Shakira remporte une bataille fiscale en Espagne : le fisc devra lui rembourser plus de 55 millions d’euros
Shakira remporte une bataille fiscale en Espagne : le fisc devra lui rembourser plus de 55 millions d’euros

La justice espagnole a donné raison à Shakira sur un litige fiscal portant sur l’année 2011. L’Audiencia Nacional a annulé les redressements et sanctions imposés à la chanteuse colombienne, estimant que l’administration fiscale n’avait pas démontré qu’elle était résidente fiscale en Espagne cette année-là. Conséquence directe : le fisc espagnol devra lui rembourser plus de 55 millions d’euros, un montant qui pourrait dépasser 60 millions d’euros avec les intérêts. 

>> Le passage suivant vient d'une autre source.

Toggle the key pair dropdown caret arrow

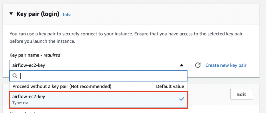coord(182,65)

Le cœur du dossier : la résidence fiscale en 2011

Le litige reposait sur une question centrale : Shakira devait-elle être considérée comme résidente fiscale espagnole en 2011 ? Pour l’administration, la chanteuse aurait dû déclarer ses revenus en Espagne, notamment en raison de sa relation avec Gerard Piqué et de ses liens supposés avec le pays. Le tribunal a rejeté cette interprétation. Les juges ont estimé qu’il n’était pas établi que Shakira avait passé plus de 183 jours en Espagne en 2011, seuil généralement retenu pour caractériser une résidence fiscale. Ils ont également considéré que son centre d’intérêts économiques n’était pas situé en Espagne cette année-là. 

Une tournée mondiale au centre de la défense

En 2011, Shakira menait une intense activité internationale. Sa défense a mis en avant une tournée mondiale comprenant 120 concerts dans 37 pays, ainsi que l’absence de domicile stable, d’enfants ou de centre d’activité économique en Espagne à cette période. Ces éléments ont pesé dans l’analyse du tribunal, qui a jugé que les conditions nécessaires pour l’imposer comme résidente fiscale espagnole n’étaient pas réunies. 

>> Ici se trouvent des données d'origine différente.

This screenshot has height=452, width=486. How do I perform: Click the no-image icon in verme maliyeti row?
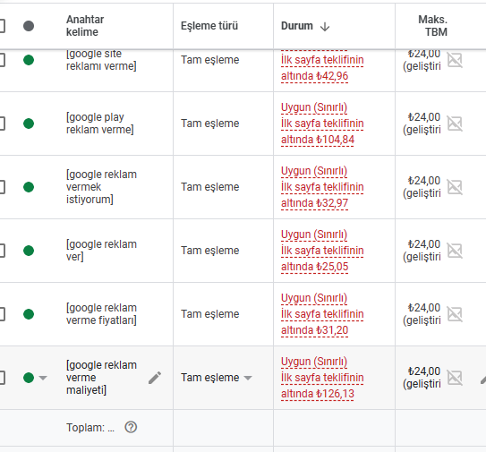[455, 378]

Des redressements et sanctions annulés

La décision annule les sommes réclamées au titre de l’impôt sur le revenu et de l’impôt sur le patrimoine pour l’année 2011. Les sanctions financières associées sont également considérées comme contraires au droit. Le remboursement concerne donc à la fois des montants déjà versés, des garanties financières et des intérêts dus à l’artiste. 

Un revers pour le fisc espagnol

Cette décision constitue un revers important pour l’administration fiscale espagnole, qui poursuivait depuis plusieurs années la chanteuse sur différents volets de sa situation fiscale. Dans ce dossier précis, les juges ont estimé que l’administration n’avait pas apporté les preuves nécessaires pour justifier les redressements imposés. Le tribunal a aussi condamné le fisc à supporter les frais de justice, ce qui renforce la portée de la décision. Le jugement ne se limite donc pas à une simple correction comptable : il remet en cause la base même du redressement fiscal visant l’année 2011. 

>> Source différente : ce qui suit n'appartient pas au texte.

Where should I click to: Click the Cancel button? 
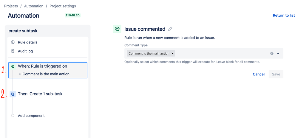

Une décision qui ne concerne pas les années 2012 à 2014

Cette victoire judiciaire ne modifie pas l’issue de l’autre grand dossier fiscal de Shakira en Espagne, concernant les années 2012, 2013 et 2014. En novembre 2023, la chanteuse avait accepté un accord judiciaire afin d’éviter un procès long et très médiatisé. Elle avait alors reconnu une fraude fiscale sur cette période et accepté de payer une amende de 7,3 millions d’euros.  La décision rendue aujourd’hui porte donc uniquement sur l’année 2011. Elle ne revient pas sur les faits reconnus dans le dossier précédent, mais elle clôt un autre volet important du contentieux entre Shakira et le fisc espagnol.

Shakira dénonce des années de pression

Après cette décision, Shakira a réaffirmé qu’elle n’avait pas fraudé pour l’année 2011. Elle a dénoncé un traitement qu’elle juge injuste, affirmant avoir été considérée comme coupable pendant des années malgré l’absence de preuves suffisantes.